Os dados fazem parte da Pesquisa de Endividamento e Inadimplência do Consumidor (Peic), divulgada nesta quinta-feira pela Confederação Nacional do Comércio de Bens, Serviços e Turismo (CNC), principal entidade representativa do setor de comércio no Brasil.
Endividamento em recorde pelo sétimo mês consecutivo
O levantamento também mostrou que o percentual de famílias brasileiras com dívidas a vencer permaneceu estável em 82%, o mesmo nível registrado em julho.
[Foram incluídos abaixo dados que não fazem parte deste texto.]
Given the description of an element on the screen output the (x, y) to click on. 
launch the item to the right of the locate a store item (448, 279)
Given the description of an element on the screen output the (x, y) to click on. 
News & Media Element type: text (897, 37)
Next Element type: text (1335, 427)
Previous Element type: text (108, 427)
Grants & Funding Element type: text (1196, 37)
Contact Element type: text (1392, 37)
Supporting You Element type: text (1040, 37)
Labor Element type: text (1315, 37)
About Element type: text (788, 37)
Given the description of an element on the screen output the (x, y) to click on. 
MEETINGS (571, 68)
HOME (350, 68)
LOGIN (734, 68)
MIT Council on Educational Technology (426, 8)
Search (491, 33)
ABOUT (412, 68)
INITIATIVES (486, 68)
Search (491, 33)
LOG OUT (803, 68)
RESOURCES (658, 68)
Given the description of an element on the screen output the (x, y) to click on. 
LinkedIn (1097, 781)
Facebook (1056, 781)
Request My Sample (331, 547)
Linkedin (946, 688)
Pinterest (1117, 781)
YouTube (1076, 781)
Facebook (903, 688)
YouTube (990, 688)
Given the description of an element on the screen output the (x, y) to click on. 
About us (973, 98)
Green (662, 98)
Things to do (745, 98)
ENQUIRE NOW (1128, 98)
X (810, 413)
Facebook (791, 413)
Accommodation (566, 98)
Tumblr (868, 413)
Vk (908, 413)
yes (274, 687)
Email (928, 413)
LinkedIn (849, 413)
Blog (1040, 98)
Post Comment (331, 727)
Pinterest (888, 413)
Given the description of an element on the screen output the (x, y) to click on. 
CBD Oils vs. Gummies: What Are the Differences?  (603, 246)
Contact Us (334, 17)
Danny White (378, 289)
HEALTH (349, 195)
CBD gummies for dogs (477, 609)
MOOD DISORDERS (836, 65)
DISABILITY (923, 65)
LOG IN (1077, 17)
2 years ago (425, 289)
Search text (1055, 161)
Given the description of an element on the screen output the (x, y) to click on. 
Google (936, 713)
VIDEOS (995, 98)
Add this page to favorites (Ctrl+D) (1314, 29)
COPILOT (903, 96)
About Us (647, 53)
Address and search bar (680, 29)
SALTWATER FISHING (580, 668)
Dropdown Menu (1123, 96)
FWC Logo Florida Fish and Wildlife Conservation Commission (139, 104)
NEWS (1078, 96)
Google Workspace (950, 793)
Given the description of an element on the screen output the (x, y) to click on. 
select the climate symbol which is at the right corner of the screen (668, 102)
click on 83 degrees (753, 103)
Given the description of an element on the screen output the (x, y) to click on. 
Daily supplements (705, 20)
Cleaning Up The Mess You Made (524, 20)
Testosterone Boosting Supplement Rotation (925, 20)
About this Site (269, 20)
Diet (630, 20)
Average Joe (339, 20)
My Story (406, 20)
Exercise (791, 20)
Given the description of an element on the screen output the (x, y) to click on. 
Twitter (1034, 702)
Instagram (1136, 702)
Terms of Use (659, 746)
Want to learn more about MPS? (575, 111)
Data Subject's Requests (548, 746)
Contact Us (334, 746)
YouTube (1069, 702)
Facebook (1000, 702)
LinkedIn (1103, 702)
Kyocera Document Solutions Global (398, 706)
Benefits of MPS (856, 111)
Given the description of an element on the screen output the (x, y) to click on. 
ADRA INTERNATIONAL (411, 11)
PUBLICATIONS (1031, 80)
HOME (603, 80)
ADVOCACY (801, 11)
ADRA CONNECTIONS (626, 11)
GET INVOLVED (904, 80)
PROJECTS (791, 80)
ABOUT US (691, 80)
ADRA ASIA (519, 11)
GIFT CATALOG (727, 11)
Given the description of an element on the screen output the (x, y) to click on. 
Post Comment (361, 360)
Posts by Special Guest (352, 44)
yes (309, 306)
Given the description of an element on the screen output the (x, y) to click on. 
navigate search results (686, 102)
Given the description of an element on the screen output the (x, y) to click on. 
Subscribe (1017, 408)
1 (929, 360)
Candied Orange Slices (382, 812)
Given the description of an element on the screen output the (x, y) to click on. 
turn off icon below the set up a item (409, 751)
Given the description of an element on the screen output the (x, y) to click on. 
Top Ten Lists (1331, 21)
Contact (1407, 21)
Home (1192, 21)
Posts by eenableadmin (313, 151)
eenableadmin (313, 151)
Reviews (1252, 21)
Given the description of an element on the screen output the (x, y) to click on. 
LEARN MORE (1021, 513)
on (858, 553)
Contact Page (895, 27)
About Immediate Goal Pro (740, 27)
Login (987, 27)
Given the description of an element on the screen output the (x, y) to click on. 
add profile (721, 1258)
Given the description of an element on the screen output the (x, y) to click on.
Com isso, o indicador completa o sétimo mês consecutivo em nível recorde.
A taxa representa um aumento significativo em relação aos 78,8% registrados em agosto de 2025, confirmando uma tendência de maior dependência do crédito por parte das famílias brasileiras ao longo do último ano.
A deterioração também apareceu na percepção das próprias famílias sobre sua situação financeira. O grupo que se considera "muito endividado" aumentou para 17,4%, enquanto a parcela que se considera "pouco endividada" recuou para 34,9%.
Além disso, o tempo médio de atraso nos pagamentos, que vinha caindo durante três meses consecutivos, voltou a subir e chegou a 65 dias. A parcela de devedores com atrasos entre 30 e 90 dias alcançou 29,1%, o maior nível desde agosto do ano passado.
Famílias de menor renda são as mais afetadas
O levantamento da CNC mostra que a deterioração dos indicadores está concentrada principalmente na parcela de menor renda da população.
As famílias com renda mensal de até três salários mínimos foram as únicas a registrar aumento das dívidas em atraso. O percentual de devedores com contas vencidas passou de 38,5% em julho para 38,8% em agosto, uma alta de 0,3 ponto percentual.
Nesse mesmo grupo, o endividamento total aumentou de 84,1% para 84,9%, enquanto a parcela de pessoas que afirmam não ter condições de quitar suas dívidas subiu de 17,8% para 18,3%.
O contraste com as faixas de maior renda é significativo. Entre os lares com renda de cinco a dez salários mínimos, a inadimplência recuou 1,1 ponto percentual, para 20,3%.
Já entre as famílias com renda superior a dez salários mínimos, o endividamento avançou levemente, 0,3 ponto percentual, para 72,3%, enquanto a inadimplência caiu para 14,9%.
Os dados reforçam que a dificuldade de pagamento afeta de forma desproporcional as famílias com menor margem no orçamento e maior dependência do crédito para manter o consumo cotidiano.
Comprometimento da renda e perspectivas
O comprometimento médio da renda familiar com dívidas permaneceu estável em 29,5%. No entanto, a parcela de famílias que destinam mais da metade de seus rendimentos ao pagamento de obrigações financeiras subiu para 19,2%, o maior nível desde março deste ano.
Apesar do aumento da proporção de famílias com dívidas contratadas por prazos superiores a um ano, que chegou a 33,4%, o alongamento dos prazos não foi suficiente para conter o avanço da inadimplência.
Para os próximos meses, a CNC projeta uma nova alta das contas em atraso no próximo trimestre. Segundo a entidade, esse processo poderá ser acompanhado por uma redução gradual do endividamento geral, à medida que as famílias tentem reorganizar seus orçamentos diante da maior pressão dos compromissos financeiros.
"Estamos chegando ao último trimestre da mesma maneira que começamos [o ano]", afirmou a CNC ao apresentar o levantamento, em referência à persistência dos problemas de pagamento apesar das tentativas de renegociação e do alongamento dos prazos.
Contexto econômico
O dado de inadimplência divulgado nesta quinta-feira se soma a outros sinais de cautela na economia brasileira, em um momento de volatilidade nos mercados financeiros e de campanha eleitoral para as eleições presidenciais de 2026.
O aumento do endividamento e da inadimplência entre as famílias de menor renda poderá se tornar um tema relevante no debate econômico durante a corrida eleitoral, especialmente em um cenário no qual o governo Lula busca capitalizar medidas destinadas a reduzir o custo de vida dos setores populares, como o recente fim da chamada "taxa das blusinhas".